What this task involves » Render each line of the listing below as a JSON list of strings, one string per line, skipping blank lines. Leave the pictures out of your answer.

:: Input data

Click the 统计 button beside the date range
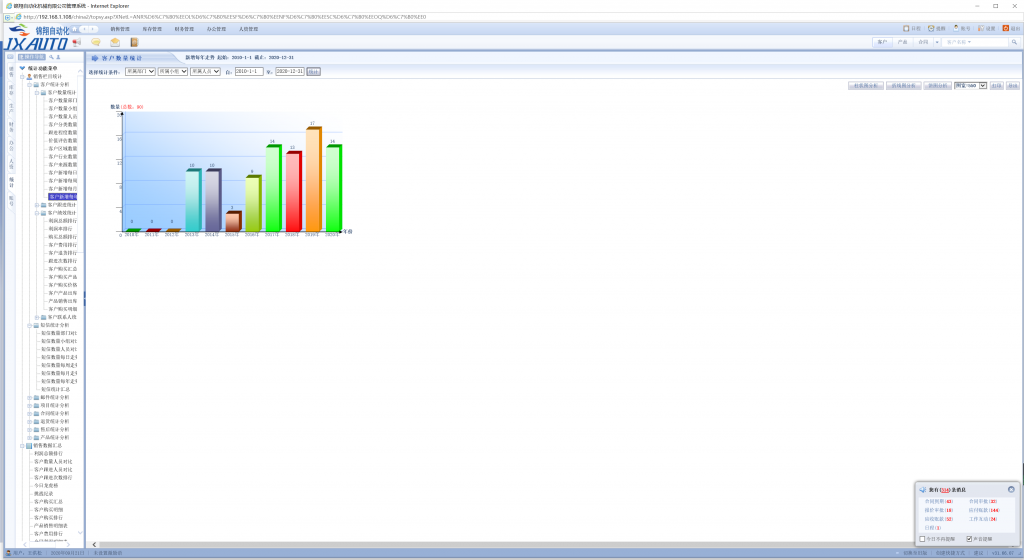This screenshot has height=560, width=1024. (x=313, y=72)
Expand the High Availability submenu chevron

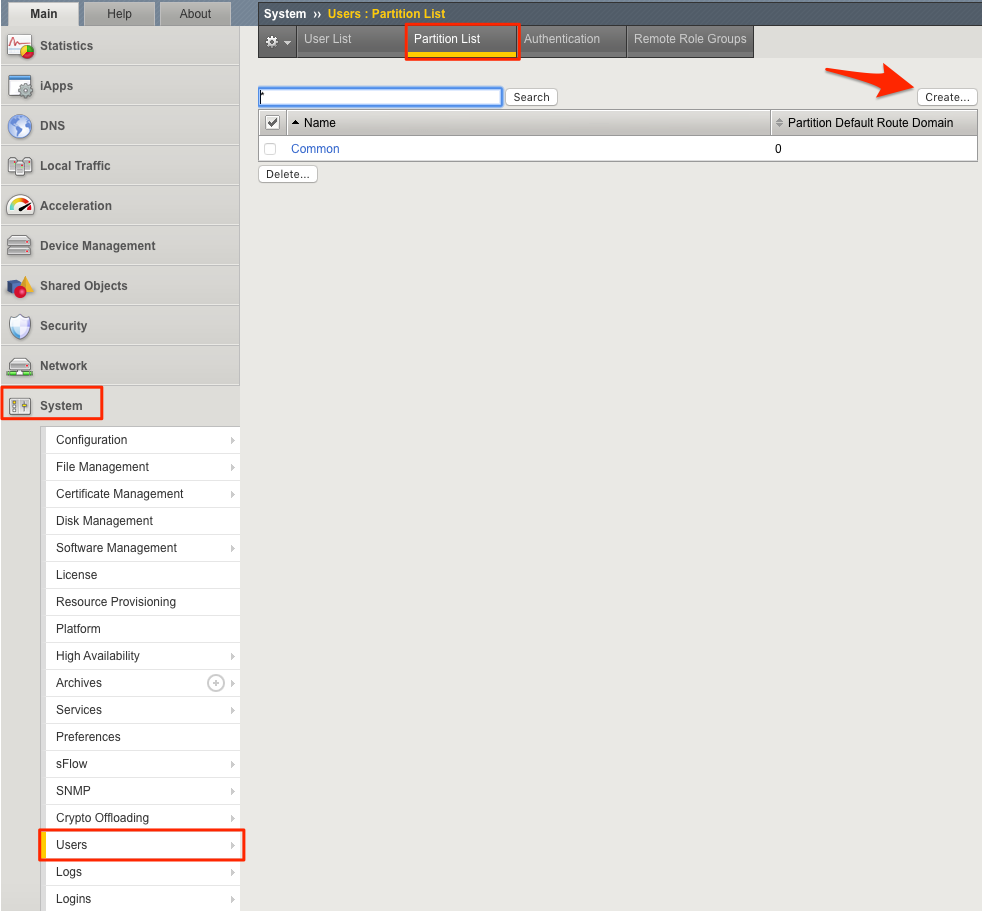[x=232, y=655]
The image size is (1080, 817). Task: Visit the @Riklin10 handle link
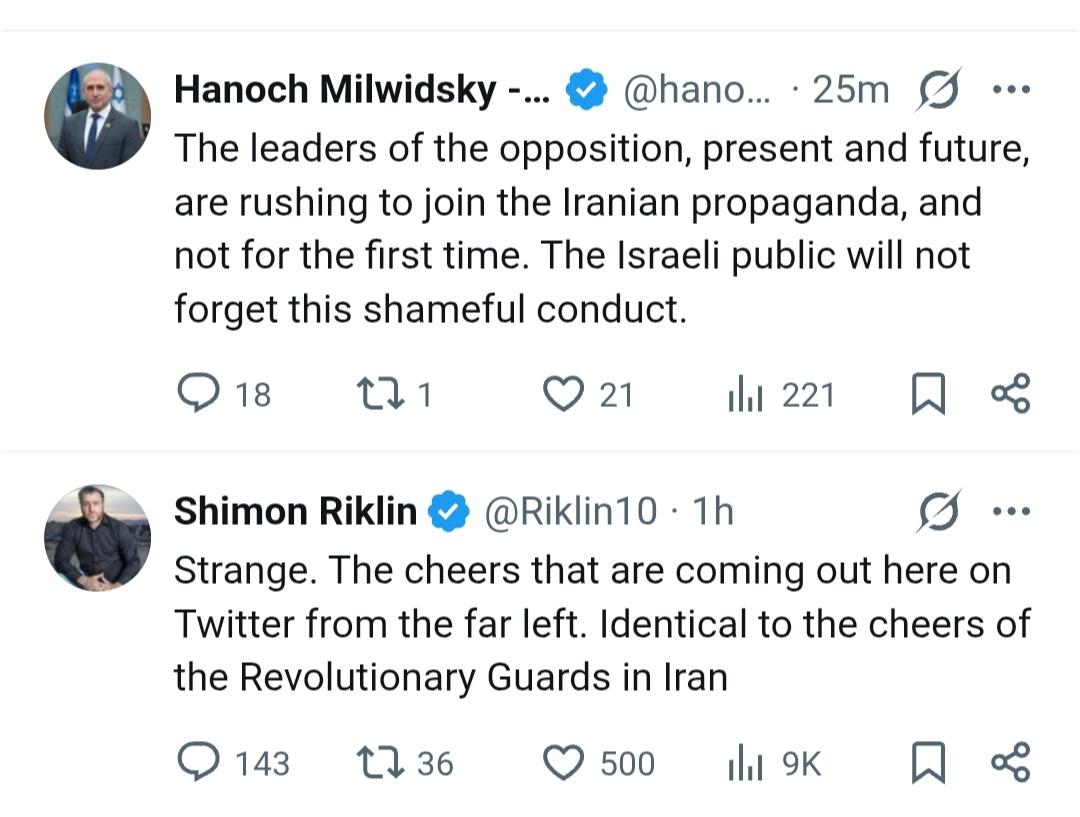(571, 511)
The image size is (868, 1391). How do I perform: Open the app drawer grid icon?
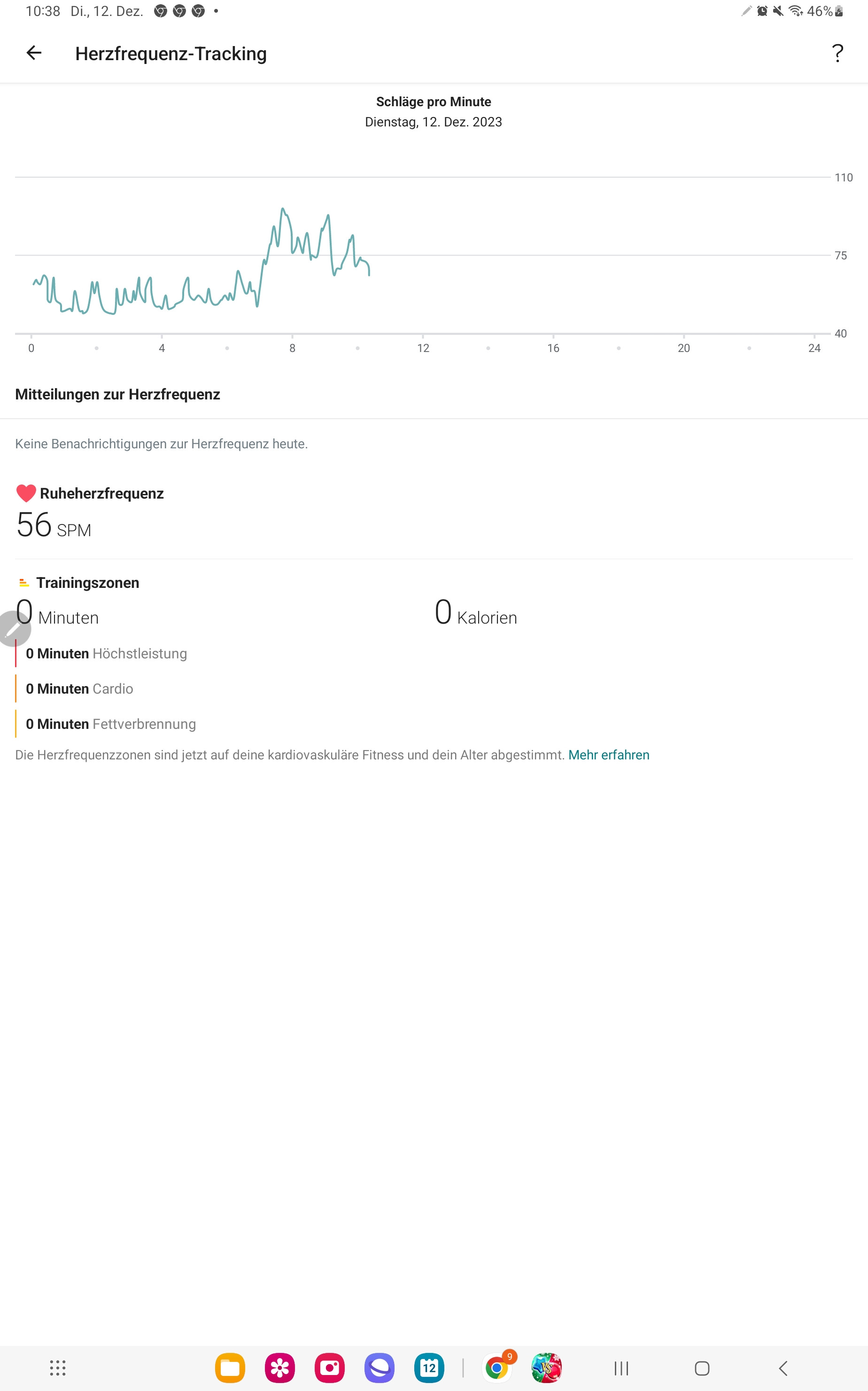click(57, 1368)
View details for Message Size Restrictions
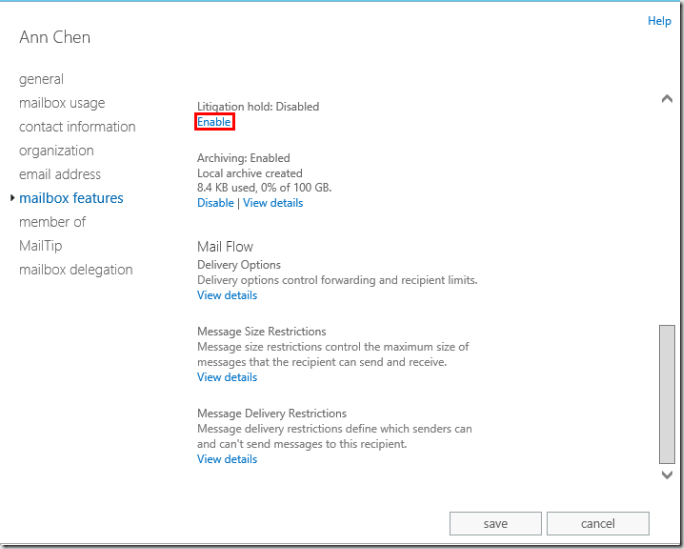 coord(227,377)
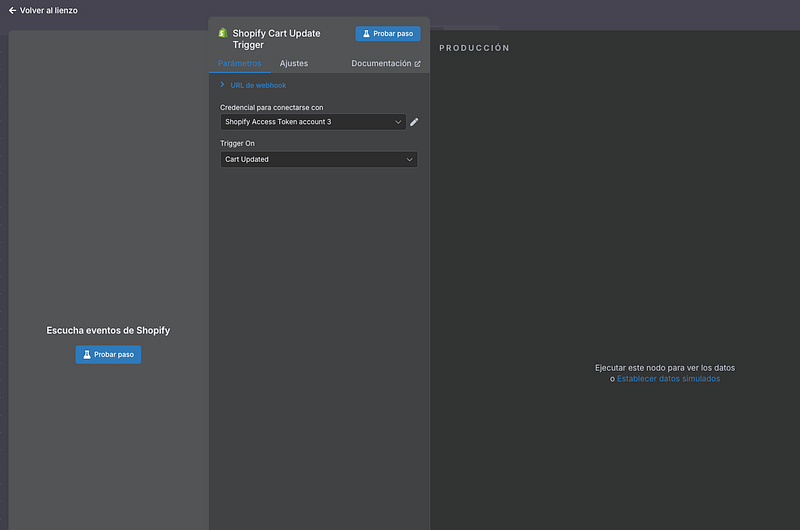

::::

Response to this task »
[
  "Click the 统计 button beside the date range",
  "This screenshot has height=560, width=1024. (x=313, y=72)",
  "Expand the High Availability submenu chevron",
  "[x=232, y=655]",
  "The image size is (1080, 817). Task: Visit the @Riklin10 handle link",
  "(571, 511)",
  "The image size is (868, 1391). How do I perform: Open the app drawer grid icon?",
  "click(57, 1368)",
  "View details for Message Size Restrictions",
  " coord(227,377)"
]